< Explain other AI papers

CoMP: Continual Multimodal Pre-training for Vision Foundation Models

Yitong Chen, Lingchen Meng, Wujian Peng, Zuxuan Wu, Yu-Gang Jiang

2025-03-26

CoMP: Continual Multimodal Pre-training for Vision Foundation Models

Summary

This paper is about improving AI models that understand both images and text by training them continuously on new information.

What's the problem?

AI models that work with images often have a hard time understanding them in the same way that they understand text. They also might not be able to handle images of different sizes.

What's the solution?

The researchers developed a new method called CoMP that trains these AI models in a way that helps them better connect images and text, and also allows them to work with images of any size.

Why it matters?

This work matters because it can lead to AI models that are better at understanding the world around us, which could be useful for things like image search, self-driving cars, and virtual assistants.

Abstract

Pre-trained Vision Foundation Models (VFMs) provide strong visual representations for a wide range of applications. In this paper, we continually pre-train prevailing VFMs in a multimodal manner such that they can effortlessly process visual inputs of varying sizes and produce visual representations that are more aligned with language representations, regardless of their original pre-training process. To this end, we introduce CoMP, a carefully designed multimodal pre-training pipeline. CoMP uses a Continual Rotary Position Embedding to support native resolution continual pre-training, and an Alignment Loss between visual and textual features through language prototypes to align multimodal representations. By three-stage training, our VFMs achieve remarkable improvements not only in multimodal understanding but also in other downstream tasks such as classification and segmentation. Remarkably, CoMP-SigLIP achieves scores of 66.7 on ChartQA and 75.9 on DocVQA with a 0.5B LLM, while maintaining an 87.4% accuracy on ImageNet-1K and a 49.5 mIoU on ADE20K under frozen chunk evaluation.

# [EXCERPTED DATA]
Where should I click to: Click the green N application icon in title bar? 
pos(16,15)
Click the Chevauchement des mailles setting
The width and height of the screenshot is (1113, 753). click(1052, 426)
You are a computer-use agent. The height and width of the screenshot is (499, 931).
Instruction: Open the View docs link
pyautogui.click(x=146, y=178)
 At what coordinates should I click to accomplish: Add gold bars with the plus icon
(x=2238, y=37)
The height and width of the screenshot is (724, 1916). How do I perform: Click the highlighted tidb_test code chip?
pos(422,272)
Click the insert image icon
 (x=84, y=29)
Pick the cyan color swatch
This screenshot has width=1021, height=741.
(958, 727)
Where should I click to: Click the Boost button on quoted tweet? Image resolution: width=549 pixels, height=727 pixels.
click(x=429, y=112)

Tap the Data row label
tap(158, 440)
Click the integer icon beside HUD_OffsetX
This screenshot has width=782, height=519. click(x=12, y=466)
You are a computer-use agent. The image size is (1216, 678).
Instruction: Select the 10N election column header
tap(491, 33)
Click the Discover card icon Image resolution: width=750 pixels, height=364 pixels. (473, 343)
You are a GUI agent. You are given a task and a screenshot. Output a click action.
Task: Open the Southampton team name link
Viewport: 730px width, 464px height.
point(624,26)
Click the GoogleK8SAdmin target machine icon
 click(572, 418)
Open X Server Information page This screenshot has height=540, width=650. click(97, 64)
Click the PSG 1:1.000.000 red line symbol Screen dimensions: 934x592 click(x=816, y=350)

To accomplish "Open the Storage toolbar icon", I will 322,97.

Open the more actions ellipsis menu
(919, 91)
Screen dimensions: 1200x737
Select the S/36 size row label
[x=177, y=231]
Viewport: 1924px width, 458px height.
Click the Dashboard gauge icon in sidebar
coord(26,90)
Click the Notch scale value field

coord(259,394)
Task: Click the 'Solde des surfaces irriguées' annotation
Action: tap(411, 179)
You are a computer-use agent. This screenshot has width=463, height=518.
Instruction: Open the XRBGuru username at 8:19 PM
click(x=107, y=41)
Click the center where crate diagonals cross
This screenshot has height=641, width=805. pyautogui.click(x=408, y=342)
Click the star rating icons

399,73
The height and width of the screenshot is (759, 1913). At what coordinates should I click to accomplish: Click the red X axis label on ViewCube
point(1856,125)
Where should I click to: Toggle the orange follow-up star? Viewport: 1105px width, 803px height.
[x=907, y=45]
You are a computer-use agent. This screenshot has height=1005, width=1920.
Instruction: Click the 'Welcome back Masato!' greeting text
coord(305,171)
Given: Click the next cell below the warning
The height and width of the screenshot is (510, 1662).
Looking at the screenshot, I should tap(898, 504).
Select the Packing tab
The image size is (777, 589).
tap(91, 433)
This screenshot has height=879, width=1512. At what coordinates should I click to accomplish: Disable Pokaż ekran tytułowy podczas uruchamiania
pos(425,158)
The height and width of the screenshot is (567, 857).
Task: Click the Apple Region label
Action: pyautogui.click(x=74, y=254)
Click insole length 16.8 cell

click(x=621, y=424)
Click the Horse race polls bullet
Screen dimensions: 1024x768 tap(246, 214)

# [YOUR GOAL]
According to the CoMP paper page, why does CoMP use a Continual Rotary Position Embedding and an Alignment Loss? Answer in one to three sentences. The entries have nothing to do with the CoMP paper page.

# [RESULT OF THE TASK]
CoMP uses the Continual Rotary Position Embedding to support native resolution continual pre-training. It uses the Alignment Loss between visual and textual features, computed through language prototypes, to align multimodal representations.